嘉永3年(1850年)高野長英(47歳)下総香取郡萬歳に一時潜伏する。花香恭法の家に隠れる。3月まで。
嘉永3年10月30日自刃
高野長英 佐藤昌介著より
212ページ
内田弥太郎(五観)門人で西洋詳細証術(西洋数学)を学んでいた花香恭法を頼って、下総香取郡萬歳(今の千葉県旭市)にしばらく身を潜めた。内田弥太郎の指示で甥が高野長英を江戸で匿ったのだが甥とか高野の妻などが高野が殺害された後処分されたが内田弥太郎はどの様な理由か不問となっている。高野長英の関連の書籍に納得の行く見解がない。長英が自刃したとき(史料では自刃となっているが吉村昭氏によると江戸市内に潜伏していたため、逃走状況が判明すると町奉行の面目がつぶれるので撲殺したという)、この時内田弥太郎は何処にいたのだろうか。

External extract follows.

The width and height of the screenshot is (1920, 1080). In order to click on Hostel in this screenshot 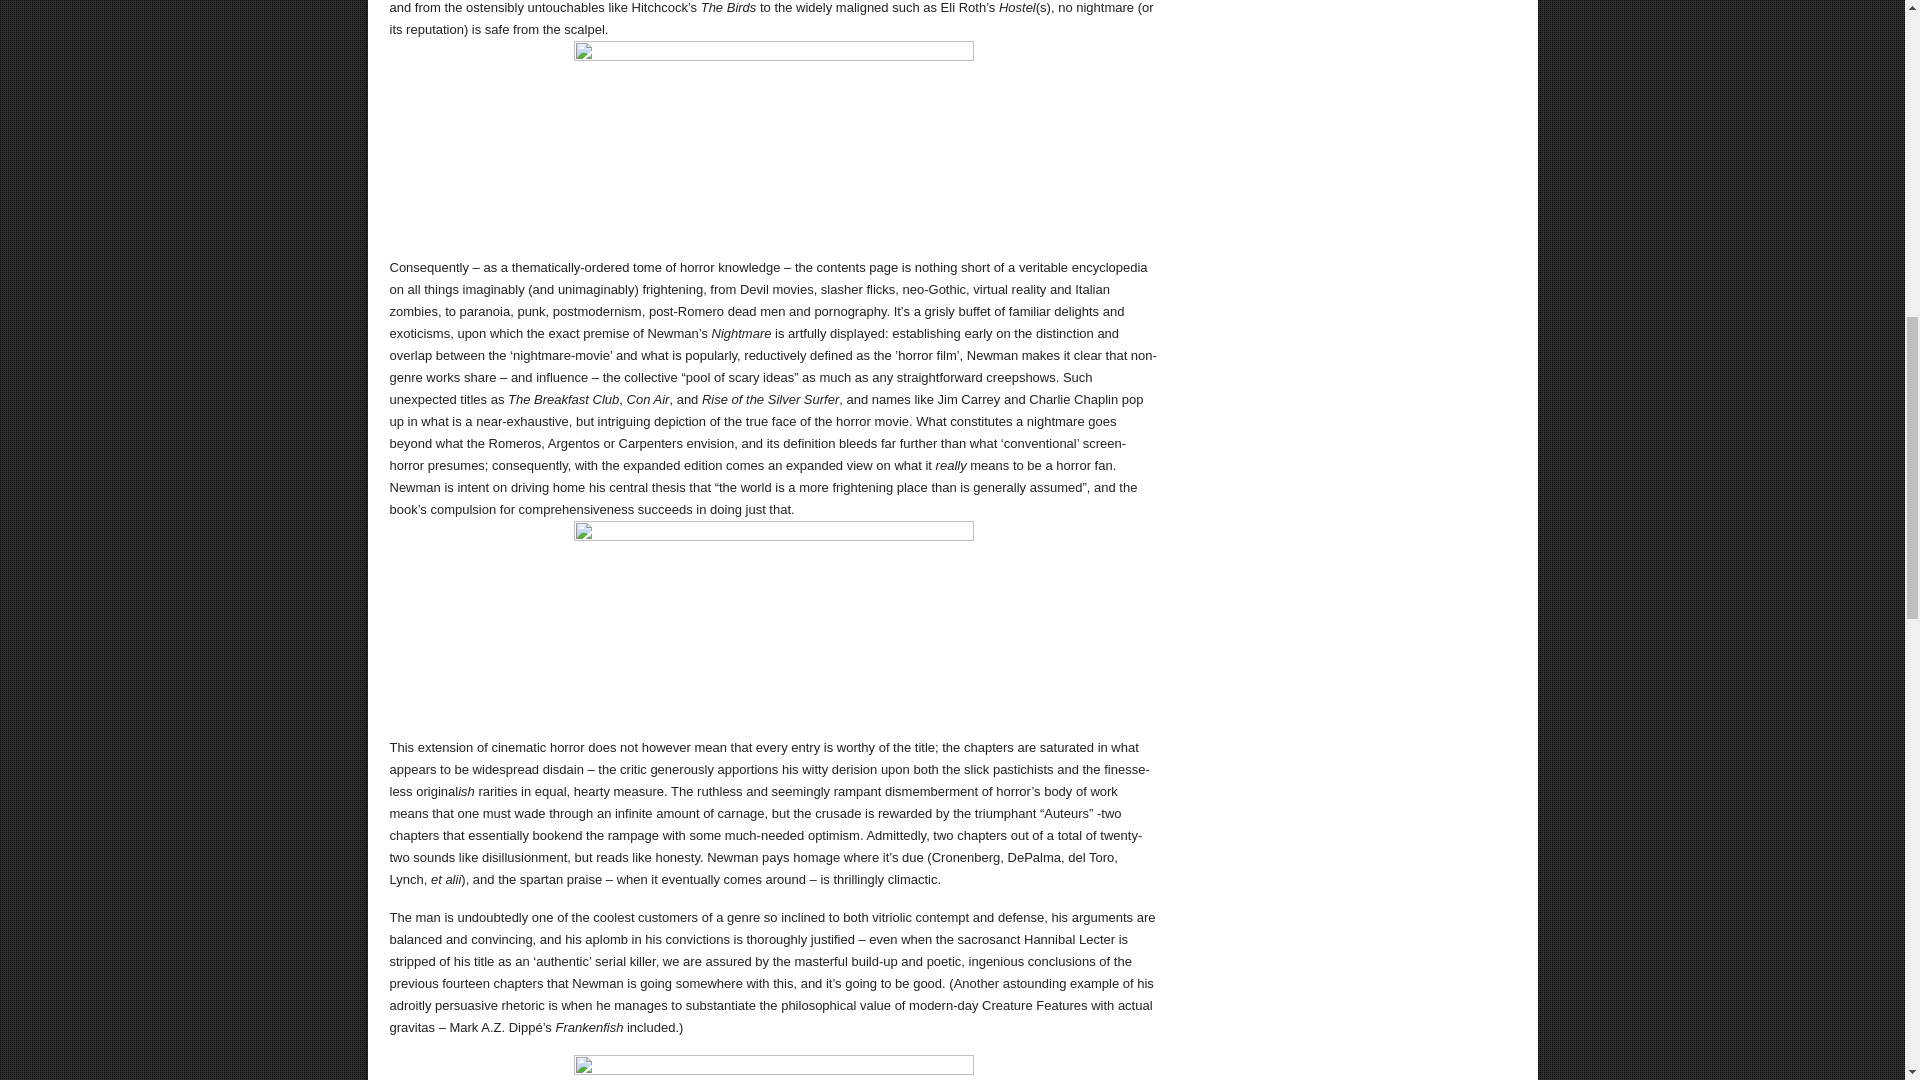, I will do `click(774, 140)`.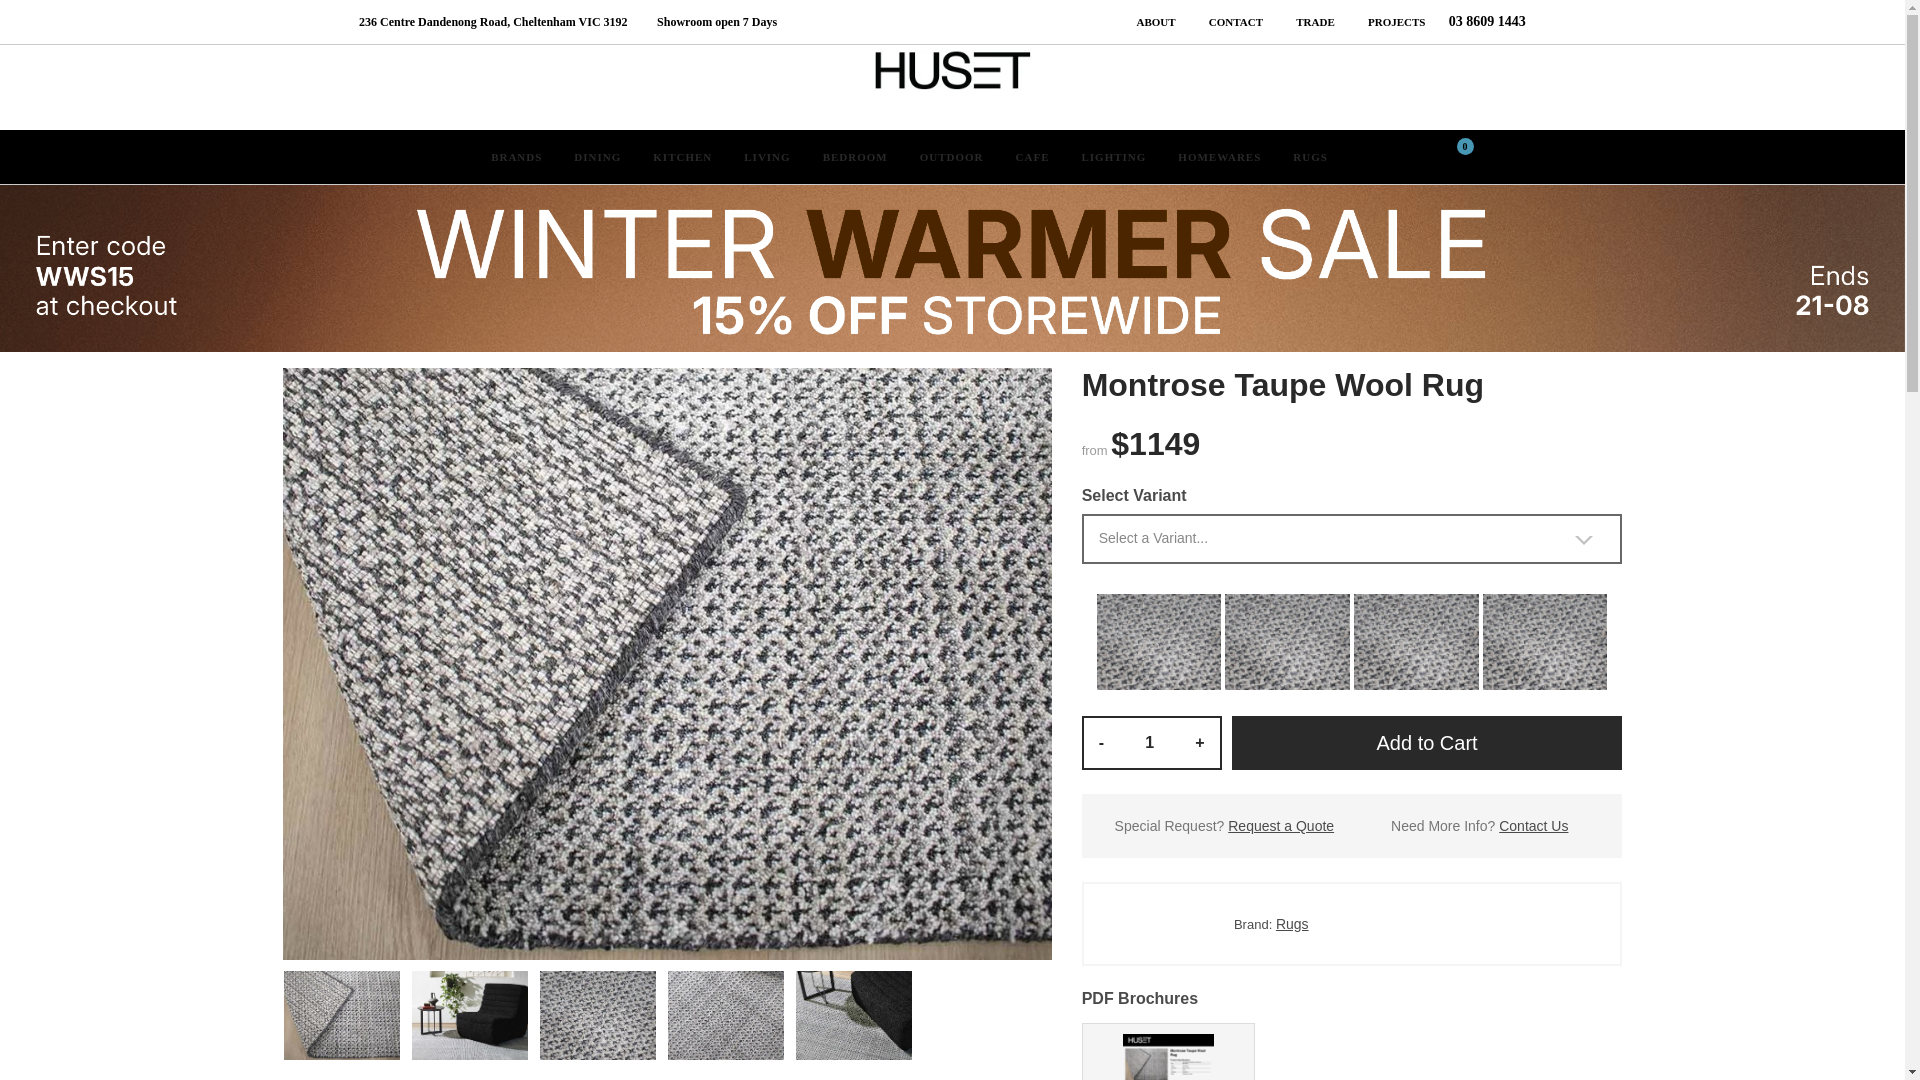 Image resolution: width=1920 pixels, height=1080 pixels. Describe the element at coordinates (1150, 742) in the screenshot. I see `1` at that location.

 多くの高野長英に関する本でも、長英が殺害された時、内田弥太郎が幕府の咎めが無かったのは不思議であると書いてある。また明治まで生き残った内田弥太郎(五観)はこのことを語ることも無く人生を終わらせた。嘉永3年の高野の死去後、内田は幕府の職を辞し、麻布の地で西洋詳細証術(西洋数学)を教え、維新前、横浜で外国人向けに刊行されていた英字新聞等を翻訳し、慶応元年(1865)には会員に翻訳新聞の写しを提供する「会訳社」に参加していた。維新後わが国の暦の改定に関わる天文台の仕事に携わっていた。築地の蘭学医者桂川甫周の家に出入りしていた人達と『オランダ正月』を祝っていたこともあった。
 内田弥太郎は戸田伊豆守氏栄に浦賀で会っていたのではないだろうか。戸田が浦賀奉行となったのは弘化4年で高野が死去する前のことで、浦賀を測量した内田弥太郎の意見を必要だったのではなかったのか。当時の幕府の中で開国止むなしと思っていた戸田は内田や高野長英の意見を採っていたと思われる。しかし、戸田の行動は当時の幕府幹部の中では過激すぎて、ペリーらが退去するとペリーと開国の密約をしたと疑いをかけられ、再度来航したとき戸田を応接の場から外した。南浦書信 浦賀近世史研究会著
 戸田が高野長英の死去時、内田弥太郎を保護したのではないか。戸田の3男長井昌言の依頼で内田弥太郎に5男の行く末を頼み、内田の学問上の弟子である花香恭法の養子としたのではないだろうか。既に花香の家には養子がいたので無理して頼んだと思われる。